Directions |
Scan the data below and pick out the lines containing the word "bệnh".

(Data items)
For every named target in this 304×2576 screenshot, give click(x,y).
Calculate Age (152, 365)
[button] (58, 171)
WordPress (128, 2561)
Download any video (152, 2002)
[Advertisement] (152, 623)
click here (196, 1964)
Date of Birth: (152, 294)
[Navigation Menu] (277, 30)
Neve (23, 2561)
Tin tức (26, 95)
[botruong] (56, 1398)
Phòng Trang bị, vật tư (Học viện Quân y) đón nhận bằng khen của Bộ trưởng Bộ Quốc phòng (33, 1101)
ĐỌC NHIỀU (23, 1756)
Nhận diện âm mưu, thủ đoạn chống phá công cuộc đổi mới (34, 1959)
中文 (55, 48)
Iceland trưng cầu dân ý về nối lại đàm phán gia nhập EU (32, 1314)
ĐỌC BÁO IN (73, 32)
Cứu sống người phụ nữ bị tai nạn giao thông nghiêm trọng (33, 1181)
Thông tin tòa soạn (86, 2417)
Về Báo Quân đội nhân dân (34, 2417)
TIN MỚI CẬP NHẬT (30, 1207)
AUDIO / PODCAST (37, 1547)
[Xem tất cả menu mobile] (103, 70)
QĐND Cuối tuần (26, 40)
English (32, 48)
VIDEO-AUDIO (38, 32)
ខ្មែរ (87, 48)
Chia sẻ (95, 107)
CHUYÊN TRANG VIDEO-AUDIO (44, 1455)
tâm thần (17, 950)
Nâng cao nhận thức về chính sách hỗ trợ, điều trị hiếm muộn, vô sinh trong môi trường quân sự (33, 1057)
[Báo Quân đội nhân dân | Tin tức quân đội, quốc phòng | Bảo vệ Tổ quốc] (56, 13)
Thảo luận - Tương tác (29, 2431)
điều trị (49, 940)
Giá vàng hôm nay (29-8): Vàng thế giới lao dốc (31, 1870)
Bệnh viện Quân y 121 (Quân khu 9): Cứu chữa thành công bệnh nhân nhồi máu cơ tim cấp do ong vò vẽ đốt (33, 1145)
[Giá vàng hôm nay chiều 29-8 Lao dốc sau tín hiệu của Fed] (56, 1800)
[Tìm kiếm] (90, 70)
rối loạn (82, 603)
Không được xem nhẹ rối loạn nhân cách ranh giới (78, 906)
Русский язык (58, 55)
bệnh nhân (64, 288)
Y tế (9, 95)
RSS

---

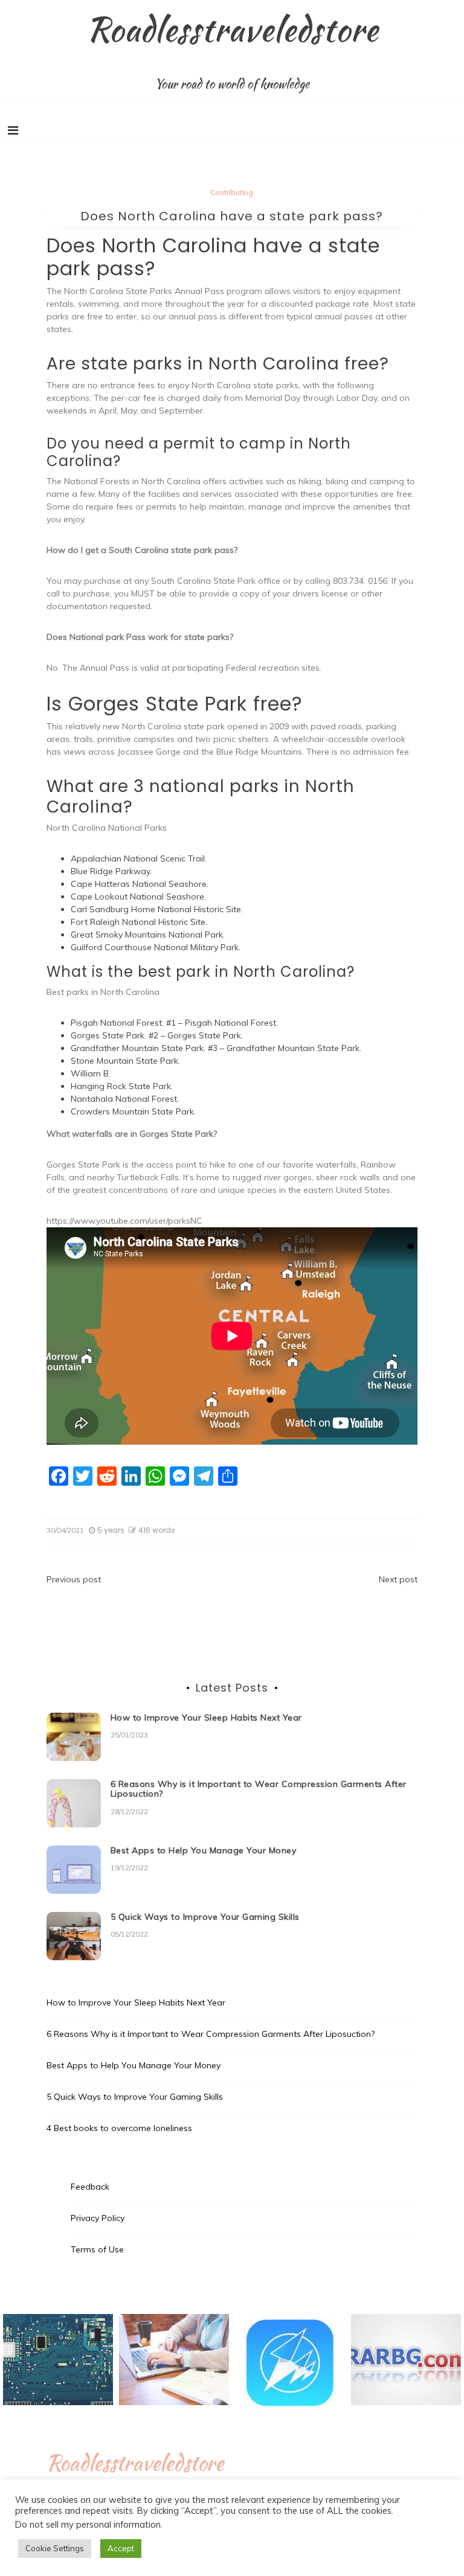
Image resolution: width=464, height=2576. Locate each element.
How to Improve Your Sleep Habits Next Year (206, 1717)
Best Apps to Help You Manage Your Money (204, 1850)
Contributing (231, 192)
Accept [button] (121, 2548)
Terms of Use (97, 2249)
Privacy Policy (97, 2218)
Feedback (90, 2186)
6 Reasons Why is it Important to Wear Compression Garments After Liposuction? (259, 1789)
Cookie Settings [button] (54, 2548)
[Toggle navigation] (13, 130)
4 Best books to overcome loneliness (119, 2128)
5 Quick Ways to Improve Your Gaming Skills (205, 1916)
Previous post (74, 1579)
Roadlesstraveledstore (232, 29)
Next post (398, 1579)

Result of the exercise |
Bệnh viện Quân y 121 (Quân khu 9): Cứu chữa thành công bệnh nhân nhồi máu cơ tim cấp do ong vò vẽ đốt (33, 1145)
bệnh nhân (64, 288)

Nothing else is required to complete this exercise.